Aufgepfropft werden den Menschen hohe Ziele und Ideale durch Erziehung, gesellschaftliche und daraus abgeleitet die eigenen Ansprüche - kurz gesagt: durch die geltende Moral. Das Ausgebranntsein, die Erschöpfungsdepression als Folge dieser Strukturen wird ausschließlich erlitten in hoch entwickelten Kulturen mit komplexen Lebensinhalten, also in Zeiten wie diesen. Ebeling-Golz urteilt, dass „der Mensch durchaus spürt, dass es so nicht weitergehen kann“, - dass eine kritische Größe erreicht ist. „Dafür verantwortlich machen können wir nicht“, so der Therapeut weiter, „das System, die Gesellschaft, die Politik, die Arbeitswelt, die anderen, sondern: Das haben wir uns selbst so gemacht. Wir können es auch Zeitgeist nennen.“

Der Arzt ist davon überzeugt, dass eine Umkehr stattfinden wird, schon allein deshalb, weil die psychischen Probleme der Menschen zunehmen, weil deutlich wird, wo die Gefahren liegen und die Symptome unverkennbar sind. „Wir tun uns schwer mit Schwächen, weil sie in Zeiten wie diesen nicht vorgesehen sind.“

Folglich, so seine Erfahrung, wenden „wir viel Geld und viele Anstrengungen auf, um die Gesellschaft zu stabilisieren. Das ist gut so, denn sonst wäre es noch schlimmer. Um unseren Geist zu bilden, haben wir die diversen Schulformen, um unseren Körper zu trainieren, gibt es Sport in allen Variationen. Nur auf dem Gebiet der Gefühle sind wir ziemlich ungebildet.“ Um der ausgebrannten Seele zu helfen, sind weder Urlaube noch Wellness-Zeiten angebracht. „Damit präpariert man sich auf ein ,weiter so , gönnt sich lediglich eine Pause und setzt sein Leben wie gehabt fort“, sagt der Therapeut.
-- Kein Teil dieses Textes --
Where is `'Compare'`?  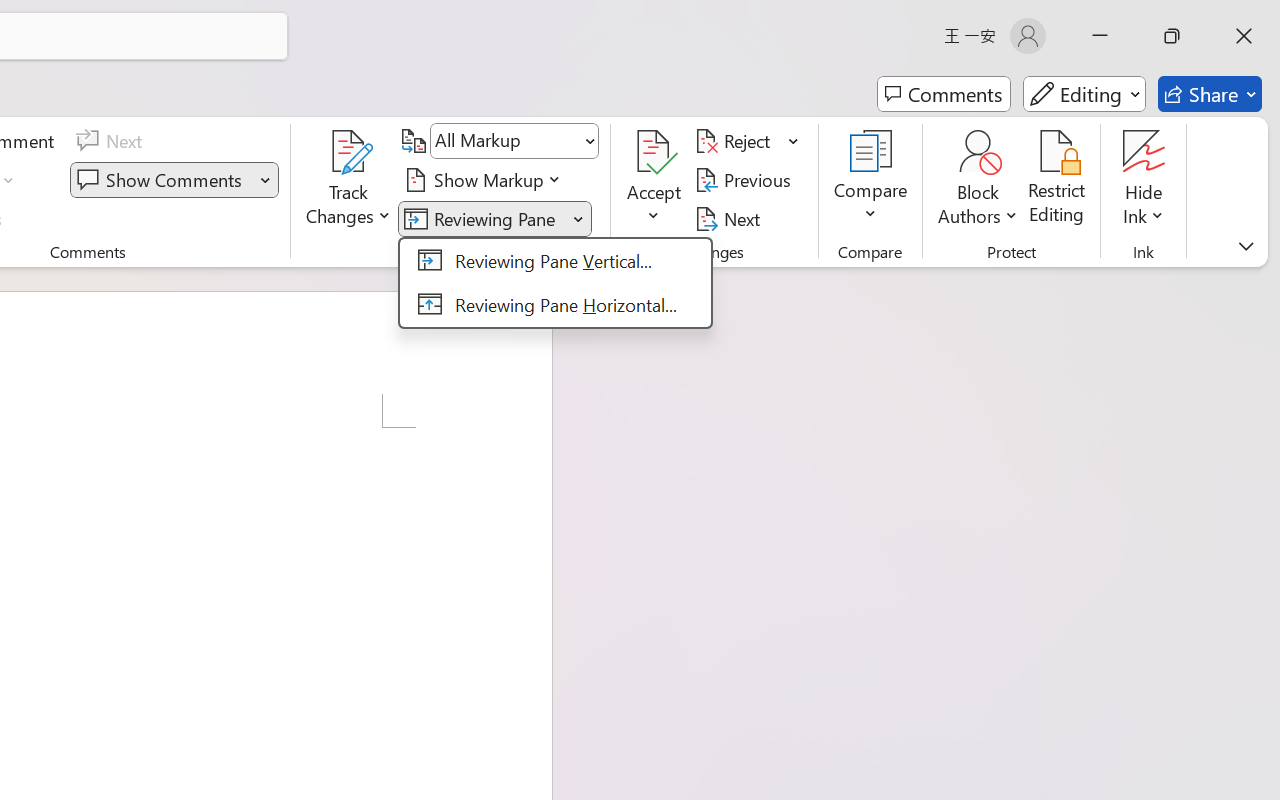
'Compare' is located at coordinates (871, 179).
„Der Mensch tut alles, um geliebt zu werden“

„Der Mensch muss nicht beruhigt werden, sondern seine lebenserhaltenden Anlagen müssen gesunden.“ Nicht nur bei jenen, die sich im Beruf verausgaben, sondern auch bei denen, die in ihrem privaten Umfeld ausbrennen. „Der Mensch tut nämlich fast alles dafür, um geliebt zu werden. Je kleiner der Kreis der Personen ist, von denen man geliebt werden möchte, desto mehr investiert man.“ Also in den Ehepartner, die Kinder, die Eltern. Das K.o.-Verfahren solcher Beziehungen läuft recht subtil über das Regulativ der Liebe - Entzug oder Zuneigung. Ebeling-Golz: „Wer Gefahr läuft, die Selbstachtung aufzugeben, der überschreitet die Grenze.“

Aber nicht jeder, der sich zu Hochleistungen treibt, läuft Gefahr auszubrennen oder sich bis hin zur Depression zu erschöpfen. „Der eine kann ein Leben lang powern ohne Schaden zu nehmen, der andere eben nicht. Das ist vergleichbar mit unserer Muskulatur. Jeder hat Muskeln, aber nicht jeder kann Möbelpacker werden“, sagt Horst Walter Ebeling-Golz.